Lecture du vendredi 19 mai 2017
REPUBLIQUE FRANCAISE

AU NOM DU PEUPLE FRANCAIS



Vu la procédure suivante :

Mme A...B...a demandé au juge des référés du tribunal administratif de Nice d'ordonner au département des Alpes-Maritimes, sur le fondement de l'article L. 521-3 du code de justice administrative, de lui verser les mensualités de la prestation de compensation du handicap pour la période du 1er juin 2014 au 30 septembre 2017, sous astreinte de 100 euros par jour de retard. Par une ordonnance n° 1603090 du 8 août 2016, le juge des référés du tribunal administratif de Nice a enjoint au département des Alpes-Maritimes de verser à Mme B...les sommes dues au titre de la prestation de compensation de son handicap à compter du 1er juin 2014 et jusqu'à la date de sa décision puis, pour la période restante, de lui verser mensuellement la somme due.

Par un pourvoi sommaire, un mémoire complémentaire et un nouveau mémoire, enregistrés le 24 août et les 8 septembre et 25 novembre 2016 au secrétariat du contentieux du Conseil d'Etat, le département des Alpes-Maritimes demande au Conseil d'Etat :

1°) d'annuler l'ordonnance du 8 août 2016 du juge des référés du tribunal administratif de Nice ;

2°) statuant en référé, de rejeter la demande de MmeB... ;

3°) de mettre à la charge de Mme B...la somme de 4 000 euros au titre de l'article L. 761-1 du code de justice administrative.


Vu les autres pièces du dossier ;

Vu :
- le code de l'action sociale et des familles ;
- la loi n° 2000-321 du 12 avril 2000 ;
- le décret n° 2001-492 du 6 juin 2001 ;
- le code de justice administrative ;



Après avoir entendu en séance publique :

- le rapport de Mme Sabine Monchambert, conseiller d'Etat,

- les conclusions de M. Jean Lessi, rapporteur public.

La parole ayant été donnée, avant et après les conclusions, à la SCP Garreau, Bauer-Violas, Feschotte-Desbois, avocat du département des Alpes-Maritimes.



Considérant ce qui suit :

1. Aux termes de l'article L. 521-3 du code de justice administrative : " En cas d'urgence et sur simple requête qui sera recevable même en l'absence de décision administrative préalable, le juge des référés peut ordonner toutes autres mesures utiles sans faire obstacle à l'exécution d'aucune décision administrative ". Il résulte de ces dispositions que, saisi d'une demande présentée sur ce fondement, qui n'est pas manifestement insusceptible de se rattacher à un litige relevant de la compétence du juge administratif, le juge des référés peut prescrire, à des fins conservatoires ou à titre provisoire, toutes mesures que l'urgence justifie, notamment sous forme d'injonctions adressées à l'administration, à la condition que ces mesures soient utiles et ne se heurtent à aucune contestation sérieuse.
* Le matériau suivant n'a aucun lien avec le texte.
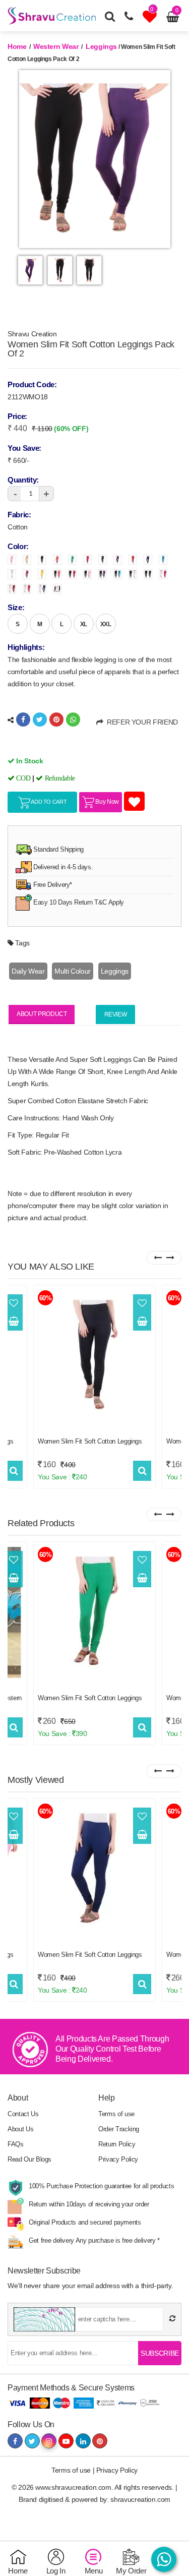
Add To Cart (48, 802)
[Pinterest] (56, 719)
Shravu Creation (32, 334)
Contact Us (23, 2114)
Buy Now (106, 801)
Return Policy (116, 2144)
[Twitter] (40, 719)
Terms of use (116, 2114)
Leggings (100, 46)
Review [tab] (115, 1014)
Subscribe (160, 2353)
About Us (20, 2129)
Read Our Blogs (29, 2159)
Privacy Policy (118, 2159)
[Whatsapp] (73, 719)
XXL (105, 624)
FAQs (16, 2144)
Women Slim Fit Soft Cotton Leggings (90, 1441)
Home (17, 46)
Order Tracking (118, 2129)
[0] (151, 19)
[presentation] (157, 1257)
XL (83, 624)
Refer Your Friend (140, 722)
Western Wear (56, 46)
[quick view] (14, 1471)
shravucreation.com (140, 2499)
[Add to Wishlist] (14, 1303)
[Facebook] (23, 719)
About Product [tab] (42, 1013)
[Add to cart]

En raison du caractère subsidiaire du référé régi par l'article L. 521-3, le juge saisi sur ce fondement ne peut prescrire les mesures qui lui sont demandées lorsque leurs effets pourraient être obtenus par les procédures de référé régies par les articles L. 521-1 et L 521-2. Enfin, il ne saurait faire obstacle à l'exécution d'une décision administrative, même celle refusant la mesure demandée, à moins qu'il ne s'agisse de prévenir un péril grave.

2. Aux termes du I de l'article L. 245-1 du code de l'action sociale et des familles : " Toute personne handicapée résidant de façon stable et régulière en France métropolitaine, (...) dont l'âge est inférieur à une limite fixée par décret et dont le handicap répond à des critères définis par décret prenant notamment en compte la nature et l'importance des besoins de compensation au regard de son projet de vie, a droit à une prestation de compensation qui a le caractère d'une prestation en nature qui peut être versée, selon le choix du bénéficiaire, en nature ou en espèces (...) ". Il résulte des dispositions des articles L. 245-2 et L. 241-6 de ce code que si la prestation de compensation est accordée par la commission des droits et de l'autonomie des personnes handicapées, compétente pour apprécier si les besoins de compensation de l'adulte handicapé en justifient l'attribution, elle est servie par le département où le demandeur a son domicile de secours ou, à défaut, où il réside. En vertu de l'article L. 241-8 du même code, les décisions du département chargé du paiement de la prestation de compensation sont prises conformément à la décision de la commission des droits et de l'autonomie des personnes handicapées, " sous réserve que soient remplies les conditions d'ouverture du droit aux prestations ". A ce titre, il incombe au département de vérifier que les conditions administratives d'octroi de la prestation, y compris la condition de résidence stable et régulière en France posée par l'article L. 245-1 précité, sont réunies. Il lui revient également, en application de l'article D. 245-43 du code de l'action sociale et des familles, de déduire, le cas échéant, du montant mensuel de la prestation de compensation attribuée au titre des charges liées à un besoin d'aides humaines, le montant de la prestation de sécurité sociale en espèces ayant le même objet que la personne handicapée perçoit et de définir, en application de l'article R. 245-46 du même code, le taux de prise en charge, de 80 ou 100 % selon la situation financière de la personne handicapée.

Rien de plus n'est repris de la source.